[Records for the exercise]:
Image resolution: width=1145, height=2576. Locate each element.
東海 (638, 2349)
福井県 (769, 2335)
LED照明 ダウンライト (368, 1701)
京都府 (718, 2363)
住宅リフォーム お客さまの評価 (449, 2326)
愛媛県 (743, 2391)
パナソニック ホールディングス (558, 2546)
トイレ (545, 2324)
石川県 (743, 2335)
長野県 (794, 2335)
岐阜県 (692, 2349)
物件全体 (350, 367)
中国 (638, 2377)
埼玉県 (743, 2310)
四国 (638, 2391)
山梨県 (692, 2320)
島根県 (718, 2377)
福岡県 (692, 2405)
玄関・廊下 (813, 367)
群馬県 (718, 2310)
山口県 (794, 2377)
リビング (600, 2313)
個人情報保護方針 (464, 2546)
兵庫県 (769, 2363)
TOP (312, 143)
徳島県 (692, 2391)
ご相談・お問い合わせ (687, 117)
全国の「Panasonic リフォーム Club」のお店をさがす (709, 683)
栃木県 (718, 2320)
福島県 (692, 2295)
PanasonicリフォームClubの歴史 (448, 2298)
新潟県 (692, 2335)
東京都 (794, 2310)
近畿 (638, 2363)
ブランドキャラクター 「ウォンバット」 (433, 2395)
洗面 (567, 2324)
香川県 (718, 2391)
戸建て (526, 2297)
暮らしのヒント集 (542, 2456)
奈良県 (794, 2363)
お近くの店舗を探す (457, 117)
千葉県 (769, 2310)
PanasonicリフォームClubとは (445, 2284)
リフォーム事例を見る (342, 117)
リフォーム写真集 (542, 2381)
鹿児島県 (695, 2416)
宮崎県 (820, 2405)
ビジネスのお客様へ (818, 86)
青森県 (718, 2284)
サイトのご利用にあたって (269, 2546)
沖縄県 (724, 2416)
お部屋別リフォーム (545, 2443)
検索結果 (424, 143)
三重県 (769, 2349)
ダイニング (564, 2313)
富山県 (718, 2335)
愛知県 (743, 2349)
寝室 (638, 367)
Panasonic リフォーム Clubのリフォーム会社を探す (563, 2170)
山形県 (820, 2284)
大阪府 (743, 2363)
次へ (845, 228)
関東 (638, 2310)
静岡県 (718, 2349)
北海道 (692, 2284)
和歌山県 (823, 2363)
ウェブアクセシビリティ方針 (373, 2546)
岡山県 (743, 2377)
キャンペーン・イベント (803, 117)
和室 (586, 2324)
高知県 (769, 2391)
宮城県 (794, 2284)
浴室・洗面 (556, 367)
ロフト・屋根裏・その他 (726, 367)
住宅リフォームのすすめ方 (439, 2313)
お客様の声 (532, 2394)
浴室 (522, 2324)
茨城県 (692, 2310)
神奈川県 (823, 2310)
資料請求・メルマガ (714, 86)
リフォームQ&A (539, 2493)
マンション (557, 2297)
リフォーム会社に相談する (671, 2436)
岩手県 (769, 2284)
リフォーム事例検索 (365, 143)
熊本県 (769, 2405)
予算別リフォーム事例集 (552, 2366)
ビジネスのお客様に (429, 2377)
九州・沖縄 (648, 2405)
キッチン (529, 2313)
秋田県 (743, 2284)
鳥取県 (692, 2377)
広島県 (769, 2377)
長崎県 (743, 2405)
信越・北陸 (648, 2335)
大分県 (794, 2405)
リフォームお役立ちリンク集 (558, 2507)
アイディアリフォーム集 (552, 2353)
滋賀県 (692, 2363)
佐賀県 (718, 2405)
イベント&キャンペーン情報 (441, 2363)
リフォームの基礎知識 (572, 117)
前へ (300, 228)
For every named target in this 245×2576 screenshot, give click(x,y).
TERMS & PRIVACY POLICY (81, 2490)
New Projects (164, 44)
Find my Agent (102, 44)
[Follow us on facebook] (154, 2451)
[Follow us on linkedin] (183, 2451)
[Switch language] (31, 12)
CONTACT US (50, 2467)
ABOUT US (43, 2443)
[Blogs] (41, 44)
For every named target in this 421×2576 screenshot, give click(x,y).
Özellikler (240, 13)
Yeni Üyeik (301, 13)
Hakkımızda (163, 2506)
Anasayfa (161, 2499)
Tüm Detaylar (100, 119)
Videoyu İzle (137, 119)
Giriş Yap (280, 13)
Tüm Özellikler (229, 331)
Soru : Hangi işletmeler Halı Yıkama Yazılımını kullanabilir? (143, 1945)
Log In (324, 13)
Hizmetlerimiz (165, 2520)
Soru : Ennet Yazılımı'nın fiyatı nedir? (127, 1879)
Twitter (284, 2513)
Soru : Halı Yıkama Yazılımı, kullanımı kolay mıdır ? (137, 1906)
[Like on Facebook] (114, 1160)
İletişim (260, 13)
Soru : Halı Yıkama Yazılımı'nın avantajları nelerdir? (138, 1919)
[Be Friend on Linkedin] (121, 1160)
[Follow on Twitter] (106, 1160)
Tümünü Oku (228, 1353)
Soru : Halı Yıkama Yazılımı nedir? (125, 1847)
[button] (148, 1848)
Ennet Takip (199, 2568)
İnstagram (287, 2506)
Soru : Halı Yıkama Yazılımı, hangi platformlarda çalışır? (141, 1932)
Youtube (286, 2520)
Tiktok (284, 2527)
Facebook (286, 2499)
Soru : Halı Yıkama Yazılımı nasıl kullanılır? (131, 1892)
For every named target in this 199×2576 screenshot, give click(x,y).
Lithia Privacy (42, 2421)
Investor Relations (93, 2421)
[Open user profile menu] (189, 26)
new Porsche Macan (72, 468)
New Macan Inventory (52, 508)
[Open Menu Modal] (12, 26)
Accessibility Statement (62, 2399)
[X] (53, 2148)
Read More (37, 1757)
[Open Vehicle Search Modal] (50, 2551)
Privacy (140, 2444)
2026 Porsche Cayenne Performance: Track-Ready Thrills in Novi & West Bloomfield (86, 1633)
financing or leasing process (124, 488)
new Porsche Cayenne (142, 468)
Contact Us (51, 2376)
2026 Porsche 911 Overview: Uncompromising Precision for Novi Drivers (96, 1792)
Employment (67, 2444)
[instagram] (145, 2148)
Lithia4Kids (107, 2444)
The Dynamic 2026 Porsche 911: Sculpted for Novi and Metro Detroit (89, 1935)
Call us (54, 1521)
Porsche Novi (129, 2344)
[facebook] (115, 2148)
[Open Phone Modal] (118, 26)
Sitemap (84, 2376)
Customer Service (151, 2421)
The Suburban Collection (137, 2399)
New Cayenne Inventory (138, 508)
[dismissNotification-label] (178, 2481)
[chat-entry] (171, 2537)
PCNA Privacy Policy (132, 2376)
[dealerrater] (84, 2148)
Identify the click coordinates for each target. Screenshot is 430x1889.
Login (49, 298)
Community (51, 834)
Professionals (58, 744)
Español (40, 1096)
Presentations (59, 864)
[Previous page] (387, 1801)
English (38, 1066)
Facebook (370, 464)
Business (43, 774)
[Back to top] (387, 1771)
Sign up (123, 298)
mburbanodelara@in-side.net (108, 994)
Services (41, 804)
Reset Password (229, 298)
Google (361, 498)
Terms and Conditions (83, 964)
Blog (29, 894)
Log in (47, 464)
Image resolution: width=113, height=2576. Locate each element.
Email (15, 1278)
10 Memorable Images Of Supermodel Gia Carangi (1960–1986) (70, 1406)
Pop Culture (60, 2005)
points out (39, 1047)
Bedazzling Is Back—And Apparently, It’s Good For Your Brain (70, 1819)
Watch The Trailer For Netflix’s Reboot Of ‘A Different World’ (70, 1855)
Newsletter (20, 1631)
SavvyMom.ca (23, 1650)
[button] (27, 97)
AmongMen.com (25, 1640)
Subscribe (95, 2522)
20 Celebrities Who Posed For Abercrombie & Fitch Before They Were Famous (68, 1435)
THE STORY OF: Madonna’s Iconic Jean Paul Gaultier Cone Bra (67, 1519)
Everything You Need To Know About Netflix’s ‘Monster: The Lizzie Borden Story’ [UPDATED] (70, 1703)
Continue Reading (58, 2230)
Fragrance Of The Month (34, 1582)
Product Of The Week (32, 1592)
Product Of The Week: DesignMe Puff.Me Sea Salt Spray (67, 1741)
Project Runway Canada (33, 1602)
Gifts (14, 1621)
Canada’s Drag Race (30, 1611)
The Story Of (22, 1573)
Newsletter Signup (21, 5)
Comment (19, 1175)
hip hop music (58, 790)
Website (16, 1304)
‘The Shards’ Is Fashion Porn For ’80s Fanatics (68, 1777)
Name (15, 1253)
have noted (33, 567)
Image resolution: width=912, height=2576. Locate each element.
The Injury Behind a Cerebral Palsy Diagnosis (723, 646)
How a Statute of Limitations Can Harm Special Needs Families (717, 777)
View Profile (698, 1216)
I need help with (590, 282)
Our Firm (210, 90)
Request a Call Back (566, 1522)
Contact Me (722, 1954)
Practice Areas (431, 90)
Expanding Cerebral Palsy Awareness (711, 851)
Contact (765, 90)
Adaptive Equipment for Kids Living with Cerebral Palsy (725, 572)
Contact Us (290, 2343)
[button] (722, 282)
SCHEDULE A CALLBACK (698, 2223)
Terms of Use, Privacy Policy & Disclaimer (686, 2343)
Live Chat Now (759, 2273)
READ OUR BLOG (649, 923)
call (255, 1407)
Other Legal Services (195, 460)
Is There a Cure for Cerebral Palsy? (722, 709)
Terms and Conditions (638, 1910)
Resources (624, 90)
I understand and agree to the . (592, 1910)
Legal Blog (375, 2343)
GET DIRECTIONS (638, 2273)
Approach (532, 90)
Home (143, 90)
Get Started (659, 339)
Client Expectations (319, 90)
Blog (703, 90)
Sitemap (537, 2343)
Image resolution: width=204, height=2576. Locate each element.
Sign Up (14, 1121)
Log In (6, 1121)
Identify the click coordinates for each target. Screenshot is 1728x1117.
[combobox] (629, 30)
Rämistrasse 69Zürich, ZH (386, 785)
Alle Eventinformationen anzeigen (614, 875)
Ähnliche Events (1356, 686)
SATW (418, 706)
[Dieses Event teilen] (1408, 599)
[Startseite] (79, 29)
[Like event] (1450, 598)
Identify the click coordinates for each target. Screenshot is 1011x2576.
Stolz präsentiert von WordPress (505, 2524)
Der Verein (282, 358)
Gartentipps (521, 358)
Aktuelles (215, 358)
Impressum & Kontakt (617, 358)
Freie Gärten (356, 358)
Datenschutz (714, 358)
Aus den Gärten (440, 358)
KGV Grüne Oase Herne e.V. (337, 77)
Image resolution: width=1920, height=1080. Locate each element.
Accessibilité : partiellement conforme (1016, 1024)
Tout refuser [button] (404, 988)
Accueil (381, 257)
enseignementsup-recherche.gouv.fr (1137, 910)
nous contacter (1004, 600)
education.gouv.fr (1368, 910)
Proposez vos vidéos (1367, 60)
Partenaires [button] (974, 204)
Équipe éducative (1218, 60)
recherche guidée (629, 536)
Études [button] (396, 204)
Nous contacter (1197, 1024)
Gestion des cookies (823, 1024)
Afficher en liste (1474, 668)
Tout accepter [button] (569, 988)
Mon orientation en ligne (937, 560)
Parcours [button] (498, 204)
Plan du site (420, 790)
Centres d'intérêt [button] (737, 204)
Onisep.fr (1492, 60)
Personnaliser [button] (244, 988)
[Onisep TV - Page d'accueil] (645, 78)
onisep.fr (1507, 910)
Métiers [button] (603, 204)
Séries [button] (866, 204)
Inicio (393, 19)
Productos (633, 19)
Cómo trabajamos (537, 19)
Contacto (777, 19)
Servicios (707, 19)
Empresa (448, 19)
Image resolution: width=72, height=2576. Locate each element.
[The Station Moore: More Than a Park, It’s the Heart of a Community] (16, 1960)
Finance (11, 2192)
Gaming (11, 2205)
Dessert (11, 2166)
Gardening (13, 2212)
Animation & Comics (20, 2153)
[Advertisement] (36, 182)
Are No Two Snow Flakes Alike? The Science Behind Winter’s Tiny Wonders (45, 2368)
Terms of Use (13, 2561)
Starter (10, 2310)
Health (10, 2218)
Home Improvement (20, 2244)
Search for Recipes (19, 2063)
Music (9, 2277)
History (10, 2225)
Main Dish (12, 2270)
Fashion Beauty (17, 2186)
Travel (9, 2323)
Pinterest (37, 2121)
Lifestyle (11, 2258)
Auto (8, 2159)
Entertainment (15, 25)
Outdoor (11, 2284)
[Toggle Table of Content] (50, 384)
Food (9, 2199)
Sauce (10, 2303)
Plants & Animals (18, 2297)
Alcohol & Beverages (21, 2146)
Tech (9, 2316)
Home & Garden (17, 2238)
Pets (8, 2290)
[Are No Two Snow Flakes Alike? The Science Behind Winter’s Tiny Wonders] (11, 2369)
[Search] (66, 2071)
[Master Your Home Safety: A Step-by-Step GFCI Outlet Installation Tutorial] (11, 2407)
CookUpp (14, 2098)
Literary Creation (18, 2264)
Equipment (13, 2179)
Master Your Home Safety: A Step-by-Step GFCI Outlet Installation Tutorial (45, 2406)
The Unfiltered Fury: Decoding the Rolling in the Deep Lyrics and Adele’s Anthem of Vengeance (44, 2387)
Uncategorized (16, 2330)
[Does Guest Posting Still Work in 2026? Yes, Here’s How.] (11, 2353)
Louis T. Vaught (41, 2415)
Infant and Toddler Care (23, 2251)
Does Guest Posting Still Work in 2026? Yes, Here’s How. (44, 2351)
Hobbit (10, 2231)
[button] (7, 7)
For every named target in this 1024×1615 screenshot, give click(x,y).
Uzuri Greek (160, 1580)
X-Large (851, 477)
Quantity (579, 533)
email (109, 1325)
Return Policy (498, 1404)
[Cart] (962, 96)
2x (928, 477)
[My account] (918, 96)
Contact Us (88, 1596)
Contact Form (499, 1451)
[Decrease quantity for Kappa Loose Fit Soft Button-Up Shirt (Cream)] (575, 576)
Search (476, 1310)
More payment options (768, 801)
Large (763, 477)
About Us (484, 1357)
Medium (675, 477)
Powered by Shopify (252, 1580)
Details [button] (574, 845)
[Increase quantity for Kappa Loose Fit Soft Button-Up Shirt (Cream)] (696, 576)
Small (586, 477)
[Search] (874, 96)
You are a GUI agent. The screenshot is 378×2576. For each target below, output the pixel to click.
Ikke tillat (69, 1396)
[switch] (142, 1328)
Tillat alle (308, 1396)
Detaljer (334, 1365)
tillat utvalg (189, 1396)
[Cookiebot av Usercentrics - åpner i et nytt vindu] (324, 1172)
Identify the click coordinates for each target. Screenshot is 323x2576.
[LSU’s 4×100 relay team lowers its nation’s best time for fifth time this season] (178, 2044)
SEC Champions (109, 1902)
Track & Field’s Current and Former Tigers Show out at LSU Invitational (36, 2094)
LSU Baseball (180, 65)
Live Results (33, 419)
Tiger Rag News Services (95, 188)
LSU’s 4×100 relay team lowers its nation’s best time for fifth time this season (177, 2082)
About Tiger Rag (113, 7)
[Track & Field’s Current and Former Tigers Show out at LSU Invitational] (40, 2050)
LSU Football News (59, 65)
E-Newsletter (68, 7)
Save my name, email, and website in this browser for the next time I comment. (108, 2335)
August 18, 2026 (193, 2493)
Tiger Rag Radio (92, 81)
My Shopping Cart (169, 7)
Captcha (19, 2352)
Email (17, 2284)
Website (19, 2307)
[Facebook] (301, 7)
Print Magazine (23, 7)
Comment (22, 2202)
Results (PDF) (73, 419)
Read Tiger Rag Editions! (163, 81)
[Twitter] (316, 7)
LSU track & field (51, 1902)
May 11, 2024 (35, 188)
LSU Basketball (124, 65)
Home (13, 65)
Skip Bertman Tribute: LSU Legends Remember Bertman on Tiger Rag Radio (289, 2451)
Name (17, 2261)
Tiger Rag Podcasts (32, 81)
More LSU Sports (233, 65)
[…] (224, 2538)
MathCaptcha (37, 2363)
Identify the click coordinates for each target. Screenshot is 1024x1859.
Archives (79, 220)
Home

[What is expected]: Copy out every line of the data that includes the word "Search".

[Task response]:
[Open Vehicle Search Modal] (50, 2551)
Search for Recipes (19, 2063)
[Search] (66, 2071)
Search (476, 1310)
[Search] (874, 96)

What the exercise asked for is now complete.